Current Landscape (Q2 2026)
- Visium HD (2 \(\mu\)m pixels) bridges the resolution gap between sequencing-based and imaging-based spatial transcriptomics, achieving near-single-cell resolution with whole-transcriptome coverage — the first technology to do so at scale.
- Xenium v2 (10x) supports panels up to 5,000 genes with subcellular resolution, enabling pathway-level analysis without whole-transcriptome requirement while maintaining the single-molecule resolution needed for subcellular localization.
- SpaHDmap (2026) integrates histology images with transcriptomics via multimodal NMF for high-resolution spatial domain detection, linking tissue morphology to molecular architecture.
- Spatial multi-omics (RNA + protein + chromatin from the same section) is emerging from MERFISH and Xenium platforms, enabling multi-modal spatial analysis that links gene expression to protein abundance and chromatin state in anatomical context.
- In silico spatial inference (CytoSPACE, SpaGE) predicts spatial organization from scRNA-seq data alone by mapping cells to spatial coordinates using reference atlases, enabling spatial analysis without performing spatial experiments — but the predictions require experimental validation.
Summary and Required Reading
- Spatial transcriptomics faces a fundamental tradeoff — whole-transcriptome coverage (Visium, Slide-seq) vs. single-cell resolution (MERFISH, Xenium). Technology choice determines what questions can be addressed.
- Deconvolution (RCTD, Cell2location, CARD) estimates cell type composition per spot using scRNA-seq references — results depend critically on reference quality and relevance.
- Moran’s \(I\) quantifies spatial autocorrelation of gene expression; ligand-receptor inference identifies candidate cell-cell communication. Both require validation against artifacts.
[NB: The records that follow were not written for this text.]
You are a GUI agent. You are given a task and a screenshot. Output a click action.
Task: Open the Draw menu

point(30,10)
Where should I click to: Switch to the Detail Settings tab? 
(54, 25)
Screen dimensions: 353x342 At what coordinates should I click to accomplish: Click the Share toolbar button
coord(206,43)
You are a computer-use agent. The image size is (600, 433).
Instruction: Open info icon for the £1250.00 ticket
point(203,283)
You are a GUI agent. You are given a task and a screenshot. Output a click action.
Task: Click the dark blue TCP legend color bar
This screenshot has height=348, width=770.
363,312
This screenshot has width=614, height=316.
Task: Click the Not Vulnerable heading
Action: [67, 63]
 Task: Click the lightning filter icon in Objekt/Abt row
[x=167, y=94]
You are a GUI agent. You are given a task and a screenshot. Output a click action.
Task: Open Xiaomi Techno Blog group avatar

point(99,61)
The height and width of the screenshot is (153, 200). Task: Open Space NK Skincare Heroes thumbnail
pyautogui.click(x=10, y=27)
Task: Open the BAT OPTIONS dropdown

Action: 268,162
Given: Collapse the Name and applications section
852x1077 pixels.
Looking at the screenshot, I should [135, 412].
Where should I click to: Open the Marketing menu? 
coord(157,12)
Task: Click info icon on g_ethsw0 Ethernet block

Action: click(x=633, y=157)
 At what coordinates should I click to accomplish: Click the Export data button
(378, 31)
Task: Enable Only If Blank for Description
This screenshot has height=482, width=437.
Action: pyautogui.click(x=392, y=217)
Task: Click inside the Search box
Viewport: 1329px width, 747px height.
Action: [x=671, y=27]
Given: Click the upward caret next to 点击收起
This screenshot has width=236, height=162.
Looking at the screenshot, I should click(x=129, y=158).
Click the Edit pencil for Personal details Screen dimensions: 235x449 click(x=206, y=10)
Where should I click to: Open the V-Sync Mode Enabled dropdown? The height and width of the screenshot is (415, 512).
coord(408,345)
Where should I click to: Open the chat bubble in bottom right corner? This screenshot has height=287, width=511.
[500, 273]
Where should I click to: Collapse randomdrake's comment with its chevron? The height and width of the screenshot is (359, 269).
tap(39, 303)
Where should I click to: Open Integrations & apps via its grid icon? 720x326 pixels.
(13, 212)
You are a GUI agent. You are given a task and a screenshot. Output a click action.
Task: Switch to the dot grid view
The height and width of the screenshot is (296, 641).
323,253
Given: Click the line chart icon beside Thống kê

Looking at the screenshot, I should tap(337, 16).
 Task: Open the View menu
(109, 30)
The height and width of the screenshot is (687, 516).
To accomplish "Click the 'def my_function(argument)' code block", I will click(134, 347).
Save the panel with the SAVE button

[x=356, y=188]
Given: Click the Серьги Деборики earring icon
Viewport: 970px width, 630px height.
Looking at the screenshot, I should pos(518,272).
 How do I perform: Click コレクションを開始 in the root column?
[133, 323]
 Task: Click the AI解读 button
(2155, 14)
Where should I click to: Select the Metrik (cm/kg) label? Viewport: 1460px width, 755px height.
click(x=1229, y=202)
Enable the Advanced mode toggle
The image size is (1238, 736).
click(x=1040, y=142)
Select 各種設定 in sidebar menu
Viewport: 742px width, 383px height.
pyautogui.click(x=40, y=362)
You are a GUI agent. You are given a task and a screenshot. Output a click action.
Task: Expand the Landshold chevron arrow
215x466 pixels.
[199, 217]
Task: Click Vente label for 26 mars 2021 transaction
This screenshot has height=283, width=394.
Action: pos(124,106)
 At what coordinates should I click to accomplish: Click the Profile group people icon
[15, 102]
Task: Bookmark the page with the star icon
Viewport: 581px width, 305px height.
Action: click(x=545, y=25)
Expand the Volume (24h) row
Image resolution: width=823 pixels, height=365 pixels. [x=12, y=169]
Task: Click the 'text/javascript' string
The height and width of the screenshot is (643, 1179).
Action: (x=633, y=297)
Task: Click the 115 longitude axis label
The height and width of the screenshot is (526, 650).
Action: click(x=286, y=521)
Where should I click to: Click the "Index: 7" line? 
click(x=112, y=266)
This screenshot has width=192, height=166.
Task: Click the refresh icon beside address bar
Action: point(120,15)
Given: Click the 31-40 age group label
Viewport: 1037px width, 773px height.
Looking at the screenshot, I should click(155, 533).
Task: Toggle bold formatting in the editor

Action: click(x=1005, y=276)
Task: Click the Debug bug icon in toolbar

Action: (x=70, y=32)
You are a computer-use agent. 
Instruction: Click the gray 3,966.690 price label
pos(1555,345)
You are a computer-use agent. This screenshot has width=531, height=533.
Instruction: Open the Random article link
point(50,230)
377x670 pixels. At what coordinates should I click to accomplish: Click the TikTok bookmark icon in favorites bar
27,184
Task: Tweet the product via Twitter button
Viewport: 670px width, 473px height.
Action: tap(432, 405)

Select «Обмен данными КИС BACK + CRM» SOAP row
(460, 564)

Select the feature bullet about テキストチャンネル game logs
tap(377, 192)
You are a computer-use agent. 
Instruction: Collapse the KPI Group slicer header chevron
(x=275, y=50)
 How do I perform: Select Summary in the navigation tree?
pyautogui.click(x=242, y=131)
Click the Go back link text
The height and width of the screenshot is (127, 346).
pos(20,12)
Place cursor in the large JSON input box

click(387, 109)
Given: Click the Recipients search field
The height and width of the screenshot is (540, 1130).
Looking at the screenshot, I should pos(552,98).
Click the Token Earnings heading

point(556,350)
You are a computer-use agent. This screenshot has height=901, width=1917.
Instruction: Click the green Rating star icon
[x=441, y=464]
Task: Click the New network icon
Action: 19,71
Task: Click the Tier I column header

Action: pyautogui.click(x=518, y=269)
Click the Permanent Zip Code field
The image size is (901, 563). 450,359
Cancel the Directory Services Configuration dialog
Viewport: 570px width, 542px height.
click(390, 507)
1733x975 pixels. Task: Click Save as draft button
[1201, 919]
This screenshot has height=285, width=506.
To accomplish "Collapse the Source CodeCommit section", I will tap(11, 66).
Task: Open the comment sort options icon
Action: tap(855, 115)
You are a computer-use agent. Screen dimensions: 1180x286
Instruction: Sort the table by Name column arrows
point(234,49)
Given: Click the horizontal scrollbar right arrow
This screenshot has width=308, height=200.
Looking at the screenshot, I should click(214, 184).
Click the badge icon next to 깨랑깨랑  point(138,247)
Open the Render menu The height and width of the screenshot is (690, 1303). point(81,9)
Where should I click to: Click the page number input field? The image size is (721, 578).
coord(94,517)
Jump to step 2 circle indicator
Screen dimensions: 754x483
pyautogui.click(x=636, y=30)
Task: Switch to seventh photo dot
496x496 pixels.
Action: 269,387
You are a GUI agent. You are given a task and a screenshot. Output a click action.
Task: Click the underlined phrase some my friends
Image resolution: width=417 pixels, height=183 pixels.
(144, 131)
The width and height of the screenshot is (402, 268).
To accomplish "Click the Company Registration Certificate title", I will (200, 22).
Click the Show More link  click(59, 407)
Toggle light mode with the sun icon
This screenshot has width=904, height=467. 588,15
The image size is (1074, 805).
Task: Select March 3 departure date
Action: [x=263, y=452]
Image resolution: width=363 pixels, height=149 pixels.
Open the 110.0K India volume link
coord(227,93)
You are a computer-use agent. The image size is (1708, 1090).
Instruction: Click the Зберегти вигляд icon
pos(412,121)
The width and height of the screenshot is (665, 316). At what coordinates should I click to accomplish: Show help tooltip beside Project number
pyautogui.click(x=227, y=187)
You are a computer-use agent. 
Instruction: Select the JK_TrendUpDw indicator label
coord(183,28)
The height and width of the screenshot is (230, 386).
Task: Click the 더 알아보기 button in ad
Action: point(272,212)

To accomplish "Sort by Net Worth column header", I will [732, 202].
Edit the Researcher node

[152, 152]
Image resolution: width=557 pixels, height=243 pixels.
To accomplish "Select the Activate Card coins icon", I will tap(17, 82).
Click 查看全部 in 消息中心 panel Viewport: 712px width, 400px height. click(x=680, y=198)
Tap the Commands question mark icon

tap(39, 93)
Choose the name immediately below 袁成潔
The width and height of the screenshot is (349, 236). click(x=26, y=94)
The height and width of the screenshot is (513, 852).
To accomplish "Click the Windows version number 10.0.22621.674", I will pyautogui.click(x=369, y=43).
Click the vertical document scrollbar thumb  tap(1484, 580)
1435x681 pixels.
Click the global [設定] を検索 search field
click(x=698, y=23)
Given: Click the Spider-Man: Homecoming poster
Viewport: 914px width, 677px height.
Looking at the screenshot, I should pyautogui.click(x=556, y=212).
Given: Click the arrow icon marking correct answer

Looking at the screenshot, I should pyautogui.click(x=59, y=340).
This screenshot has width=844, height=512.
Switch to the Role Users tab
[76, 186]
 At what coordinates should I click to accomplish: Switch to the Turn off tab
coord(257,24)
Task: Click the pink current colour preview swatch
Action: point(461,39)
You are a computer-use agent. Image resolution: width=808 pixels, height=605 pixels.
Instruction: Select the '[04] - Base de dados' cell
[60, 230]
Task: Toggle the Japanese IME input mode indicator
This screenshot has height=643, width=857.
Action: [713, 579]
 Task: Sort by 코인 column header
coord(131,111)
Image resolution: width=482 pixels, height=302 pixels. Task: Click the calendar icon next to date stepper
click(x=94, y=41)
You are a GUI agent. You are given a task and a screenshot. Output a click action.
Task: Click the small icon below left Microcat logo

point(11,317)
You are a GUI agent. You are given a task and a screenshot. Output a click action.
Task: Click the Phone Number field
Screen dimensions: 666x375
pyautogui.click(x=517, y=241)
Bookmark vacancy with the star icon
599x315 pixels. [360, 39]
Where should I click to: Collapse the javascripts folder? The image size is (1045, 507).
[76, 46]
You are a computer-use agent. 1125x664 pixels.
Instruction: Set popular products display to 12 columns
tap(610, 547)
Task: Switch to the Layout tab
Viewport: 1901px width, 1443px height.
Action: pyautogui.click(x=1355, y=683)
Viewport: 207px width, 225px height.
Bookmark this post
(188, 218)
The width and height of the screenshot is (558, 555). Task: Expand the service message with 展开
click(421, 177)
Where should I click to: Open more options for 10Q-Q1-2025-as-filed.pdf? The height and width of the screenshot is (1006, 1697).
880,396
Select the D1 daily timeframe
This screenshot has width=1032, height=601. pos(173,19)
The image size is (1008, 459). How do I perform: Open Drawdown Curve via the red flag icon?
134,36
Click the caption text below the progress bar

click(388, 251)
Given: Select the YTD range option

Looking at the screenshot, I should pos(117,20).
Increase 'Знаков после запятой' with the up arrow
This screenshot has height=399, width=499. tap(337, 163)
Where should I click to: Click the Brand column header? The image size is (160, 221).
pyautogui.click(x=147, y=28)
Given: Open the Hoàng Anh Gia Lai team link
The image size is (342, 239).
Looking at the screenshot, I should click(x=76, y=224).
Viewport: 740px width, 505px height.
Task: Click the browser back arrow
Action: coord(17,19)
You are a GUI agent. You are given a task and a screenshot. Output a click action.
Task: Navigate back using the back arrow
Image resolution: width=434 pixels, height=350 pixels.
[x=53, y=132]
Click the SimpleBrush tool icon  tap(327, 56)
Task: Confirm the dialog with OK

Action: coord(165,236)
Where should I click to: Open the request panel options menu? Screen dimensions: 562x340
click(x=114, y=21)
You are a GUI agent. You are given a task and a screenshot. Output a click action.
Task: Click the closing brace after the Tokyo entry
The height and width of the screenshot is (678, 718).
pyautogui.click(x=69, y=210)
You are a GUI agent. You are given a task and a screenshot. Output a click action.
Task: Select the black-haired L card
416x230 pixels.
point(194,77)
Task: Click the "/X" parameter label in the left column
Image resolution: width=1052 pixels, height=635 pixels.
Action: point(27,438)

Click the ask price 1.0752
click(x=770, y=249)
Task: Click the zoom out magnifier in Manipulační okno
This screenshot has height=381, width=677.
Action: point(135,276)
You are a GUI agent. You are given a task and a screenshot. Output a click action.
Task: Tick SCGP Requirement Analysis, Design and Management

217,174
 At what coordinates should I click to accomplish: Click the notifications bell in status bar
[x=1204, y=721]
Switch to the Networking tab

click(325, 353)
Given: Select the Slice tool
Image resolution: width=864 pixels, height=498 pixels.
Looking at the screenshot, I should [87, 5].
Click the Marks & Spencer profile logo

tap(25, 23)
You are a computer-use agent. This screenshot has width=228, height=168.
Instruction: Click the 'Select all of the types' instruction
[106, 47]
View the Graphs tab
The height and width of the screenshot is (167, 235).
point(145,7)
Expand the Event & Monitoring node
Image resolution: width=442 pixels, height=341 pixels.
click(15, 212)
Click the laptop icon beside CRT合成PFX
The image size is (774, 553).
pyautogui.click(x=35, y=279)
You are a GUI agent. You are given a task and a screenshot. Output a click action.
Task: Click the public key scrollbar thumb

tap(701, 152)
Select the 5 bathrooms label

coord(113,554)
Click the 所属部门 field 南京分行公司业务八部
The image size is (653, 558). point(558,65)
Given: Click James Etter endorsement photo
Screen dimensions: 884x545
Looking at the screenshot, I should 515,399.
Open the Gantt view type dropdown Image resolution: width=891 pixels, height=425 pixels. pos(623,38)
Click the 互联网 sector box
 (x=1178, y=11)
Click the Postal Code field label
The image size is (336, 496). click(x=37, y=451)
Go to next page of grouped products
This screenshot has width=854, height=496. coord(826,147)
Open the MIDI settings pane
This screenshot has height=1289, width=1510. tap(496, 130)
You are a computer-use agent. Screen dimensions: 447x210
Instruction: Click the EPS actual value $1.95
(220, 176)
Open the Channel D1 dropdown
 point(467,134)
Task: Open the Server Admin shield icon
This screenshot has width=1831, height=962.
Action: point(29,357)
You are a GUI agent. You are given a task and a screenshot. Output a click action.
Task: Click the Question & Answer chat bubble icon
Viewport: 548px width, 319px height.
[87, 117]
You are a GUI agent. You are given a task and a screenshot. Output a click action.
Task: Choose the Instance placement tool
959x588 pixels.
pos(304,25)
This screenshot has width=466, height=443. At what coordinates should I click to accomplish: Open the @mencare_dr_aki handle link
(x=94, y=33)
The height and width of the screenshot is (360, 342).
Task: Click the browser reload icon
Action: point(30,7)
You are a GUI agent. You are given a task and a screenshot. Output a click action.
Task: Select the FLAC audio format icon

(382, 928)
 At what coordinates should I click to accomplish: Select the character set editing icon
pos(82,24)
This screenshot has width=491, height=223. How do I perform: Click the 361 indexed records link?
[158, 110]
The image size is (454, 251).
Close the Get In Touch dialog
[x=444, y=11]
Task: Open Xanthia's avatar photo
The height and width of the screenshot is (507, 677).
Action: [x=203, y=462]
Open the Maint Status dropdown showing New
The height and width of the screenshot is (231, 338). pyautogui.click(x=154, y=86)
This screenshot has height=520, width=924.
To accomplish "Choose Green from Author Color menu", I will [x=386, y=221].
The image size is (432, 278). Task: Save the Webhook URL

- Registration aligns sequencing data to histology via affine transformations — registration quality directly determines anatomical interpretability.
- Spatial data is a hypothesis generator — correlations between expression patterns and tissue compartments suggest function but do not prove it. Perturbation experiments are required for confirmation.
Required Reading
- Ståhl et al.: “Visualization and analysis of gene expression in tissue sections by spatial transcriptomics” (Science, 2016).
- Cable et al.: “Robust decomposition of cell type mixtures in spatial transcriptomics” (Nature Biotechnology, 2022).
Johnson’s Rule: Without spatial context, single-cell data is headless — you know the molecules but not the anatomy.